*CONSEGNA:*
Ripeta per intero e senza alcuna modifica il brano sulla competizione e sulla società della performance riportato qui sotto.

*BRANO DA LEGGERE:*

Per i ventenni stare bene psicologicamente è importante tanto quanto stare bene fisicamente ed economicamente. E piuttosto rinunciano a qualche centinaia di euro in più sullo stipendio per vivere una vita più aderente a loro.
La competizione è utile per migliorare, ma non lo è se uccide i desideri, i piaceri, lo stimolo della sfida, per diventare il bisogno di superare gli altri al solo scopo di essere visti e ammirati.
A voler entrare nella filosofia di Alain De Botton, è un tentativo per essere amati. Perché questa società guarda solo ai primi.
Il primo della classe e la tossicità di certi esempi
Invito a leggere il post di Instagram dello scrittore Jonathan Bazzi “Il secchione terrorizzato che sono stato”.
Sono stato il primo della classe. Sempre. Al liceo, poi all’università. Media del 9 e mezzo alle superiori, poi 30 o 30 e lode agli esami. Dovevo esserlo, qualsiasi tentennamento mi risultava inaccettabile, vergognoso, fatale. Ho pensato di lasciare la scuola quando mi è capitato di prendere un 6 e mezzo, ho covato per anni la tentazione di strappare a morsi il mio libretto dopo che venne macchiato da un 28. Dunque conosco bene il sogno dell’eccellenza, della competizione con sé stessi e gli altri. Ed è una malattia, un’allucinazione malefica scambiata da tutti per trofeo, meraviglia. Prendevo i voti più alti ma ero senza dubbio il più fragile, sempre sul punto di andare in mille pezzi: avevo bisogno di quel piedistallo perché sentivo di non valere niente, perché dentro ero completamento cavo, disconnesso, vuoto. […]
La società della performance
Ci fanno credere che la vita sia una corsa per arrivare primi, ma questo è solo un pensiero derivato dalla società che produce e consuma e alla quale si lega il bisogno di misurare la performance.

*DATI ARCHIVIATI:*
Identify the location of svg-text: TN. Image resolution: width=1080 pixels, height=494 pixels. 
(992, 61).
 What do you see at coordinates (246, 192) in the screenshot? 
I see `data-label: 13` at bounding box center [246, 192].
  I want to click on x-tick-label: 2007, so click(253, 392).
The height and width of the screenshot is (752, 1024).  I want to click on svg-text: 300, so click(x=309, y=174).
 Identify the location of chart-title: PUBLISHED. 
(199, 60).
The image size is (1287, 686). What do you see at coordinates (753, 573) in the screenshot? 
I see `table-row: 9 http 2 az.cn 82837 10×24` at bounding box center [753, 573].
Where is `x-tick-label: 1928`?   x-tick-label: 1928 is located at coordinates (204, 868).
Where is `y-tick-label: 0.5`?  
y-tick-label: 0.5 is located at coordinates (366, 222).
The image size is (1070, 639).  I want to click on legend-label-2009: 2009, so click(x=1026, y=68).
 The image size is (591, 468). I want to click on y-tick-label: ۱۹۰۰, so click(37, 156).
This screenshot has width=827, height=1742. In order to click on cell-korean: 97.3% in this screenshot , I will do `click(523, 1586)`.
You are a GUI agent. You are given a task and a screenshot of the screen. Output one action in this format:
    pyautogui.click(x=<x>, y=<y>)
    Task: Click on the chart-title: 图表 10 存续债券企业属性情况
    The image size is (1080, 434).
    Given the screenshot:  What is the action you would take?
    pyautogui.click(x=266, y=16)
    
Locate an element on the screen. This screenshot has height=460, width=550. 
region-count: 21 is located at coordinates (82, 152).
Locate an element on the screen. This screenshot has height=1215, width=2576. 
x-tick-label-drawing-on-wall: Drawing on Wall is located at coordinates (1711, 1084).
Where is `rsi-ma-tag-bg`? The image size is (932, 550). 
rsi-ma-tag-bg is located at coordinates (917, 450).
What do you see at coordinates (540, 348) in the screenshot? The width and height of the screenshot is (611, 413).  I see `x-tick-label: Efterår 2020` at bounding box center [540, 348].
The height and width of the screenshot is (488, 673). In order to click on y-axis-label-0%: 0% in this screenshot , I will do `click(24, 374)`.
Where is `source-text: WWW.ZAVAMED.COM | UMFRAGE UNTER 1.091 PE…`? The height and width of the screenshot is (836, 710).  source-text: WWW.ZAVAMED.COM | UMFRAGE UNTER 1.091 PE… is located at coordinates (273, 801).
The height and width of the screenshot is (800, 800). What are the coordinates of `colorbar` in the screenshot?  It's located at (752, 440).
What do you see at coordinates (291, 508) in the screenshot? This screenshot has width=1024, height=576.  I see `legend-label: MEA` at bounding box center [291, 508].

*SOLUZIONE:*
Per i ventenni stare bene psicologicamente è importante tanto quanto stare bene fisicamente ed economicamente. E piuttosto rinunciano a qualche centinaia di euro in più sullo stipendio per vivere una vita più aderente a loro.
La competizione è utile per migliorare, ma non lo è se uccide i desideri, i piaceri, lo stimolo della sfida, per diventare il bisogno di superare gli altri al solo scopo di essere visti e ammirati.
A voler entrare nella filosofia di Alain De Botton, è un tentativo per essere amati. Perché questa società guarda solo ai primi.
Il primo della classe e la tossicità di certi esempi
Invito a leggere il post di Instagram dello scrittore Jonathan Bazzi “Il secchione terrorizzato che sono stato”.
Sono stato il primo della classe. Sempre. Al liceo, poi all’università. Media del 9 e mezzo alle superiori, poi 30 o 30 e lode agli esami. Dovevo esserlo, qualsiasi tentennamento mi risultava inaccettabile, vergognoso, fatale. Ho pensato di lasciare la scuola quando mi è capitato di prendere un 6 e mezzo, ho covato per anni la tentazione di strappare a morsi il mio libretto dopo che venne macchiato da un 28. Dunque conosco bene il sogno dell’eccellenza, della competizione con sé stessi e gli altri. Ed è una malattia, un’allucinazione malefica scambiata da tutti per trofeo, meraviglia. Prendevo i voti più alti ma ero senza dubbio il più fragile, sempre sul punto di andare in mille pezzi: avevo bisogno di quel piedistallo perché sentivo di non valere niente, perché dentro ero completamento cavo, disconnesso, vuoto. […]
La società della performance
Ci fanno credere che la vita sia una corsa per arrivare primi, ma questo è solo un pensiero derivato dalla società che produce e consuma e alla quale si lega il bisogno di misurare la performance.